Over the years, a system of regulation has developed in the United States that has allowed financial institutions to thrive. This is in large part due to the high standards placed on prospective entrants as well as provisions for ongoing compliance, enforcement, and redress in the courts. “By fostering issuer and investor confidence, these regulations attract capital,” Tyler wrote. “Yet, because these strong investor protection measures are minimized by other major world markets in favor of concessions to the profit motive, the United States maintains its leadership position by a wide margin.”

NASAA noted that recent calls for regulatory reform share a universal set of “improvements” designed to ease perceived industry burdens. “Each reform package offers industry less bureaucracy, fewer constraints, and wide latitude in matters of conduct,” Tyler wrote. “We are troubled, however, by the lack of discussion about the effects of these reforms on the retail investor. We observe a lack of principle within “principled regulation” models that have nothing to say about investor protection.”

We encourage the Treasury not to lose sight of the regulator’s primary function: to protect investors and capital. We believe that ‘regulatory reform’ should seek to ease needless burdens on market participants. It should aim to speed and improve understanding of and reaction to product and market innovations. Ultimately, we believe that any ‘reform’ should, as a matter of first principle, seek to maintain the critical balance required to protect investors and capital alike. Thus far, our adherence to this basic mission has forged the success of our markets,” Tyler wrote.

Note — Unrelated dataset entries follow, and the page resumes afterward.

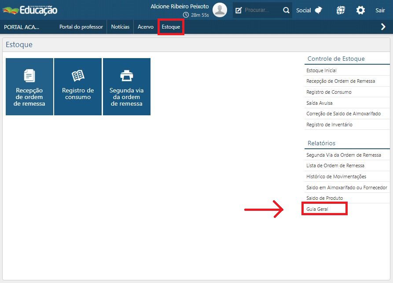The height and width of the screenshot is (283, 393).
Task: Go to the Notícias tab
Action: tap(120, 27)
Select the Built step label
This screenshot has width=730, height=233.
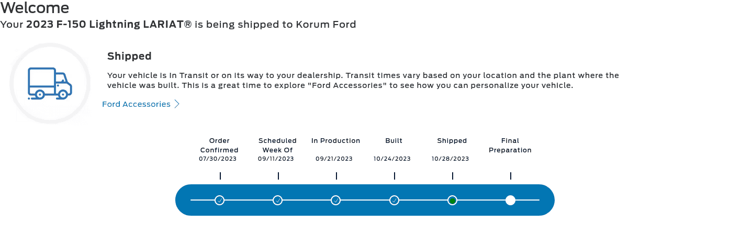coord(394,140)
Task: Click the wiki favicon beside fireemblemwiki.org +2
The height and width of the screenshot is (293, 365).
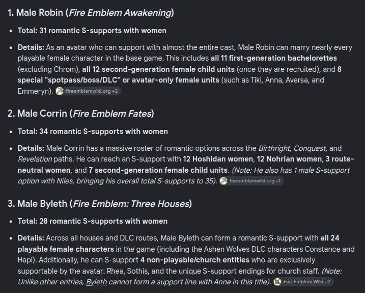Action: (x=60, y=91)
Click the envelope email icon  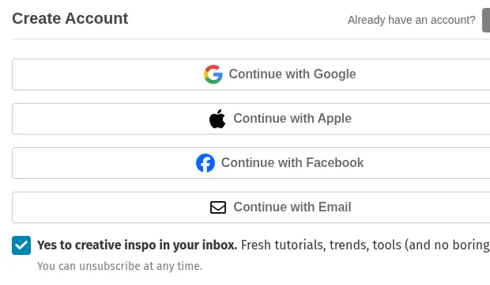pos(218,207)
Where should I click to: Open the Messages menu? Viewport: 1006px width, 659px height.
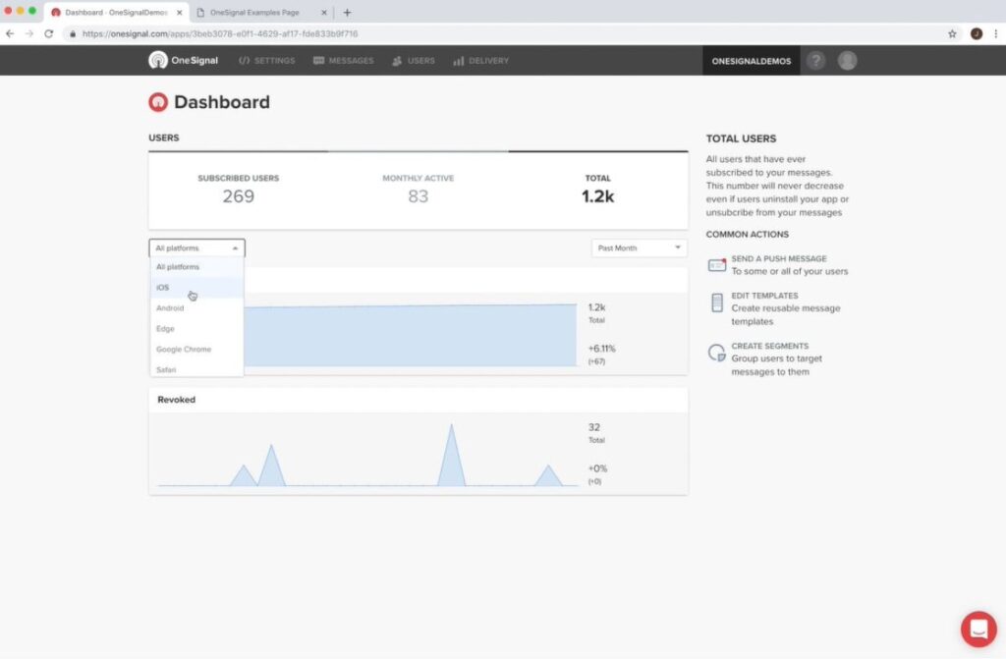pyautogui.click(x=343, y=61)
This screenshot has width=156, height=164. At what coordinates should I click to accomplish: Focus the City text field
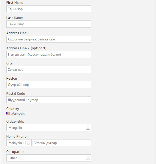click(49, 70)

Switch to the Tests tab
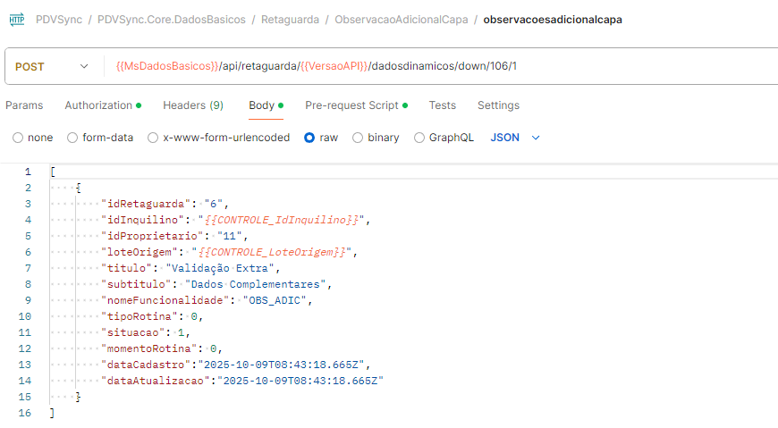[x=442, y=105]
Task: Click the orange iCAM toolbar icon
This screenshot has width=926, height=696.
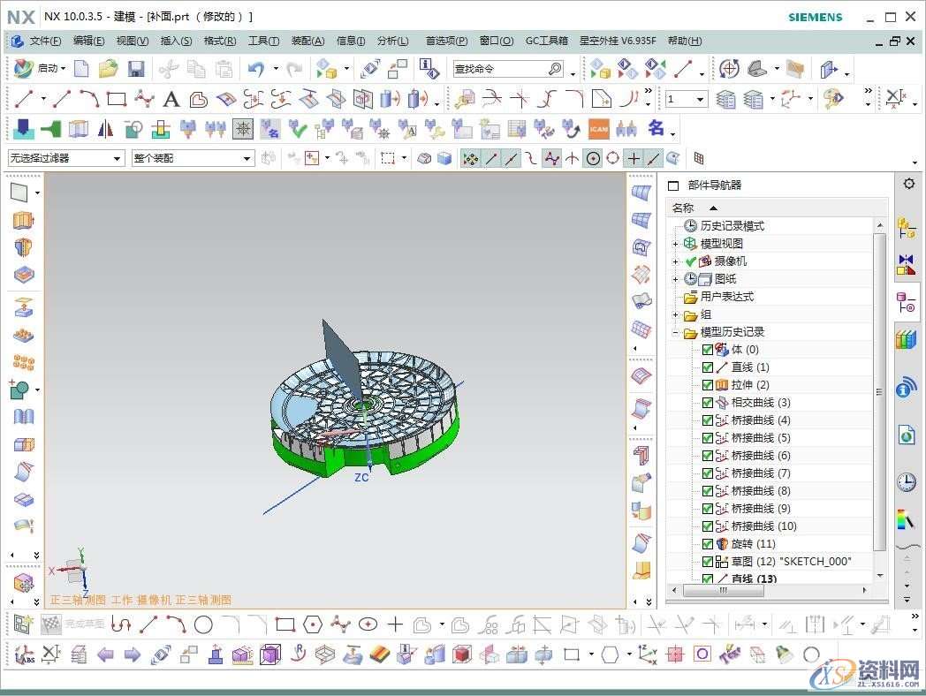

NASAA also said it is “both appropriate and wise” for states to continue to play an integral role in the regulation of financial institutions that do business within their borders. “While there is a need to ensure that regulations are not literally duplicative, it seems to us unwise to artificially divide state and federal regulations based on system versus consumer protection when both are inextricably linked and states clearly have a compelling interest in all aspects of financial services regulation.”

One of the hallmarks of the U.S. system of securities regulation is its effectiveness in early detection of misconduct, both large and small, Tyler wrote. “A cornerstone of this effectiveness is the traditional cooperation between state securities regulators and the SEC,” she wrote. “The combination of complimentary yet unique skills and strengths works as a multiplier for efficiency and effectiveness.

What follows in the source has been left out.